Join more than 500 leaders from churches, industries, and schools—including Greg Forster—at the Faith at Work Summit, October 11 to 13 in Chicago. Participants will learn from each other and work together to extend Christ’s presence in workplaces around the world. The early bird discount ends May 31, so register soon at FWSummit.org.

The typical faith-and-work talk runs like this:

God made you with a wonderful job to do that brings meaning and purpose into your ordinary life. Every day, we have the incredible opportunity to bring the holy love of God into the life of the world around us by the way we do our daily work. We are carrying out the calling to take good care of God’s world, and to shape ourselves in ever greater Christlikeness.
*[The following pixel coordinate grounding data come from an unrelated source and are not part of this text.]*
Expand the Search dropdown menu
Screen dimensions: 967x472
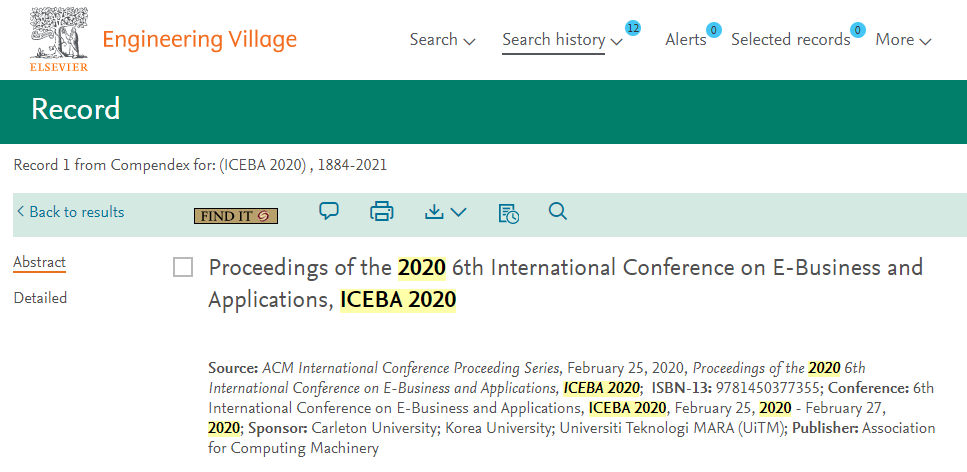click(x=442, y=40)
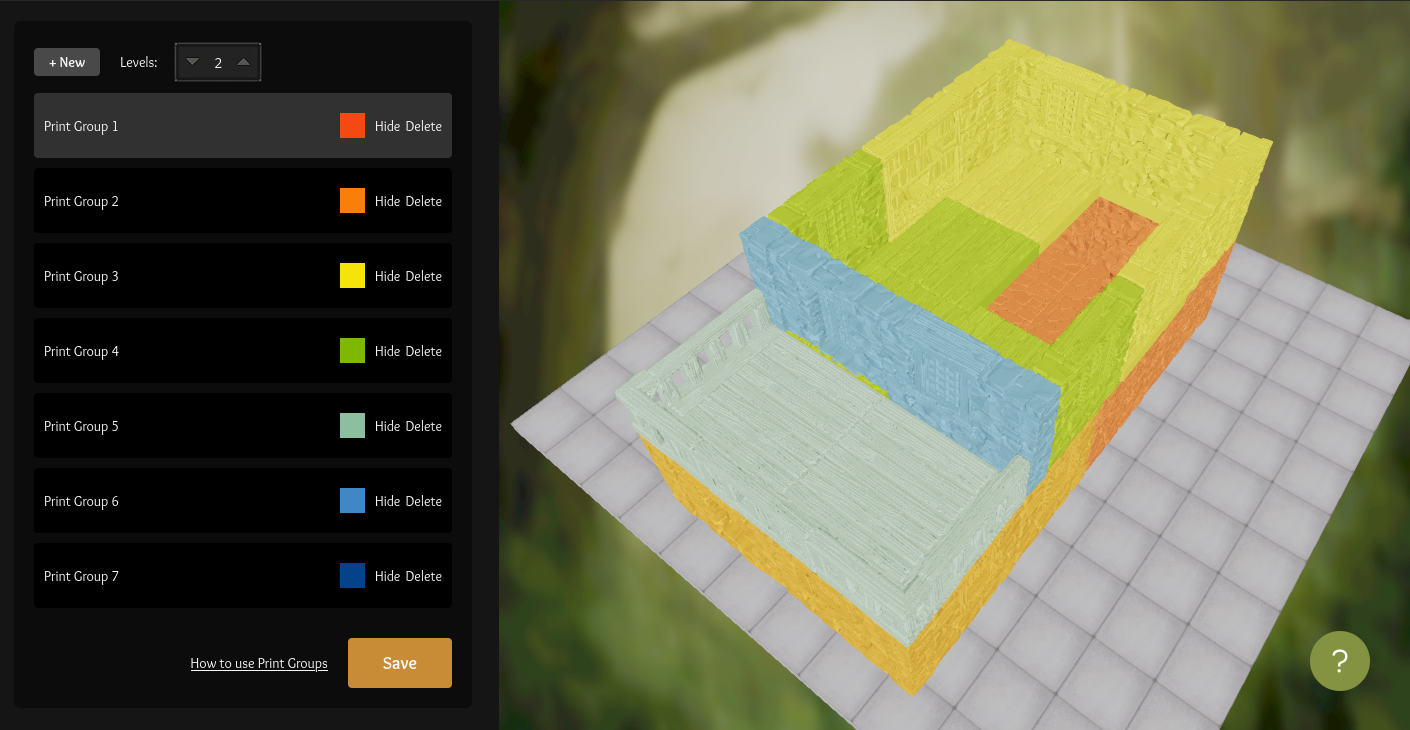The width and height of the screenshot is (1410, 730).
Task: Save the print groups
Action: tap(399, 663)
And many people roll their eyes and say, “Sounds like a nice theory. You should try doing my job.”

I definitely understand why the conversation goes the way it does. We want to start with something encouraging and uplifting, not with doom and gloom. And we want to keep God, not Satan, at the center—it’s important to remember who’s really in control.

At the same time, we need to connect with people’s daily experience, talk to them about the world they actually recognize around them, and acknowledge their suffering and need.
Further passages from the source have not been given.